Torch trainer hangs until the torch DDP timeout (1800 sec) before throwing an error, if one of the worker fails. Code to reproduce the error:
import torch
import ray
from ray.train.torch import TorchTrainer
from ray.air.config import ScalingConfig
from ray.air import session
def train_fn(args):
if session.get_local_rank() > 0:
print("Waiting for main process to do something")
torch.distributed.barrier()
print("we are out")
else:
raise ValueError
torch.distributed.barrier()
ray.init()
use_gpu = True
trainer = TorchTrainer(
train_fn,
scaling_config=ScalingConfig(
num_workers=6, use_gpu=use_gpu)
)
results = trainer.fit()
The code will be stuck for 1800 seconds before throwing any error.
Hi @saurabh3949, this is happening because each worker is executing its own training function thread, and the primary TorchTrainer aggregates the results/errors.
Could you share some more details about what your expected behavior is?
Thanks for you reply Matthew. I was hoping that the job fails as soon as one of the workers fails. This is the behavior that I get if I run the job with python -m torch.distributed.launch
Is there any way the primary TorchTrainer captures the error and surfaces it?

● COLLECTED DATA:

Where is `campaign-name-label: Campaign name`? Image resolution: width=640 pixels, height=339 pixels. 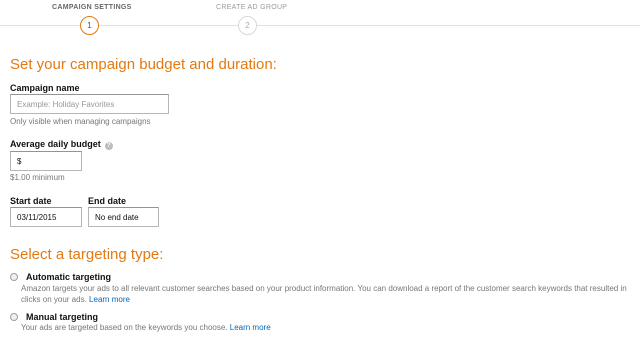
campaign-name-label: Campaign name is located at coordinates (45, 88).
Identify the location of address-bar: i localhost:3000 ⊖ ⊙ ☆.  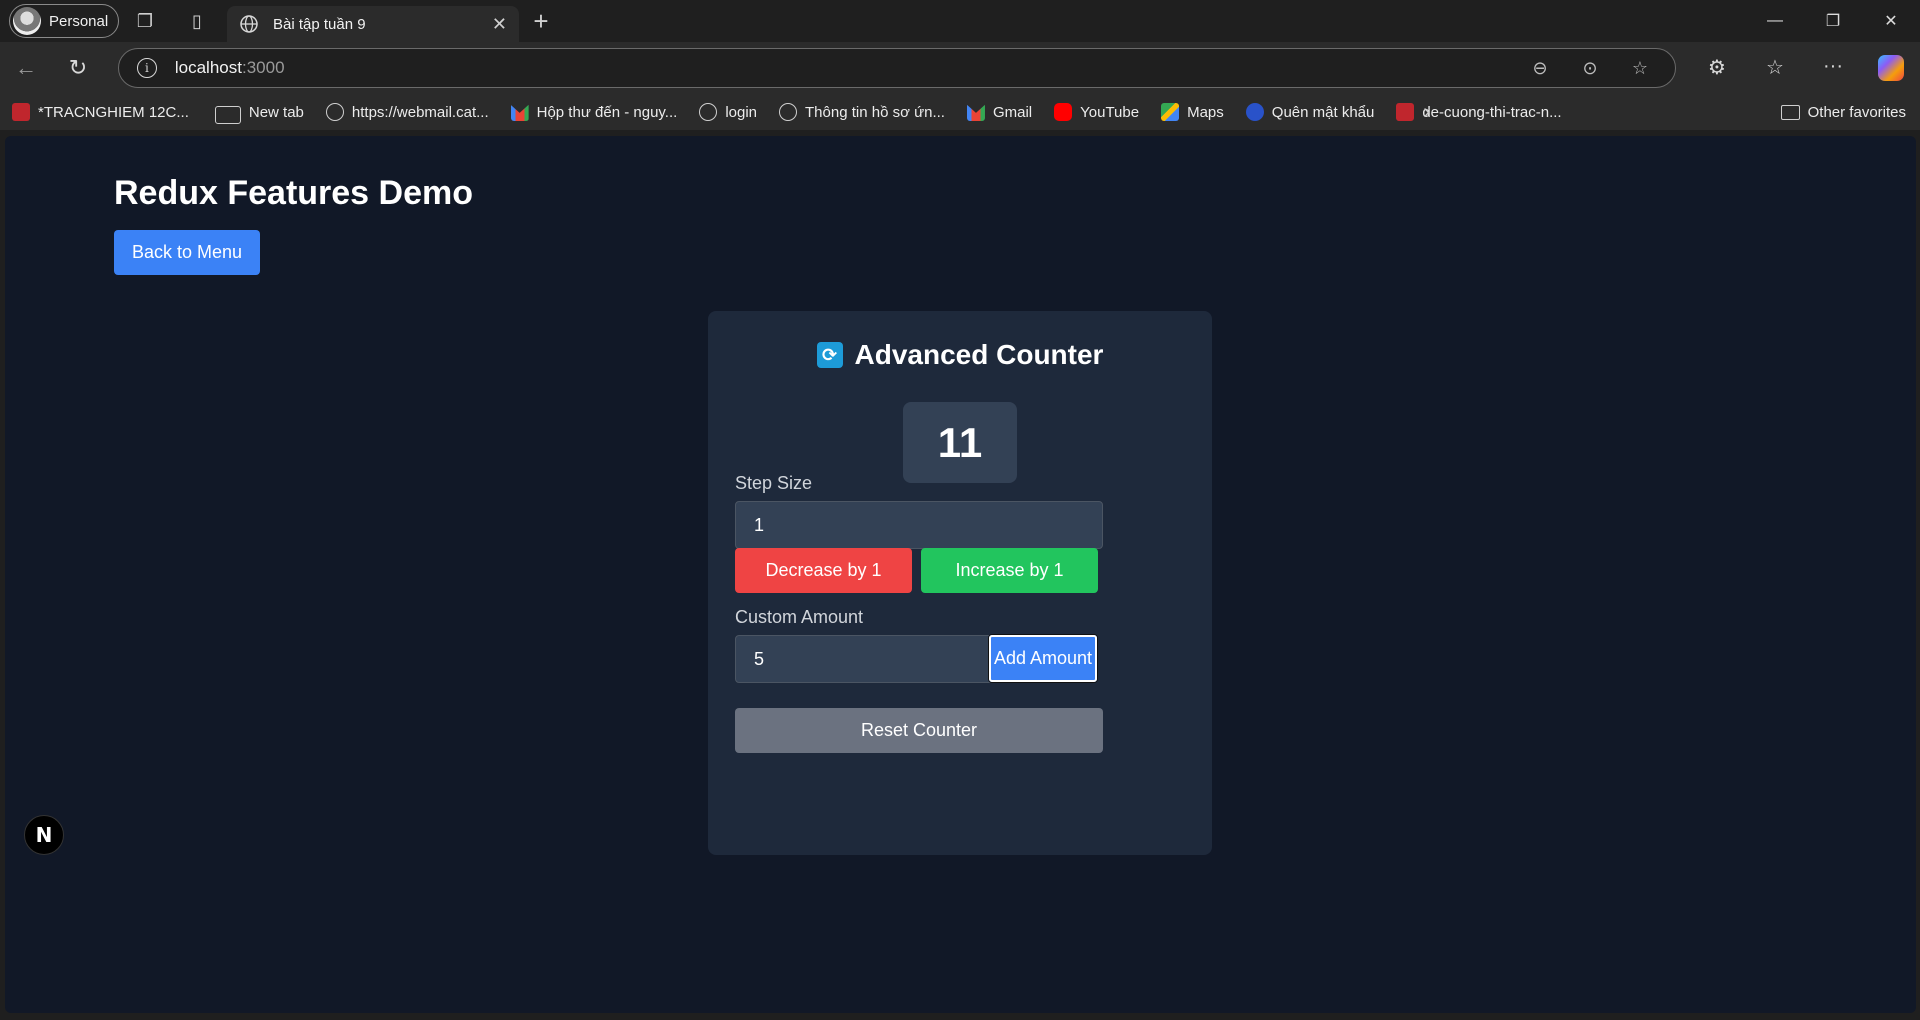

● WHAT NEEDS TO BE DONE: Decide whether each statement agrees with the Torch trainer thread, answering yes or no and quoting the deciding words of the thread. 1. The reproduction code stays stuck for 1800 seconds before it throws any error. 2. The reproduction code runs the trainer with four workers. 3. When the job is run with python -m torch.distributed.launch, it fails as soon as one of the workers fails. The listing comes from a different source than the Torch trainer thread.

● TASK ANSWER:
1. Yes: "The code will be stuck for 1800 seconds before throwing any error."
2. No: "num_workers=6"
3. Yes: "I was hoping that the job fails as soon as one of the workers fails. This is the behavior that I get if I run the job with python -m torch.distributed.launch"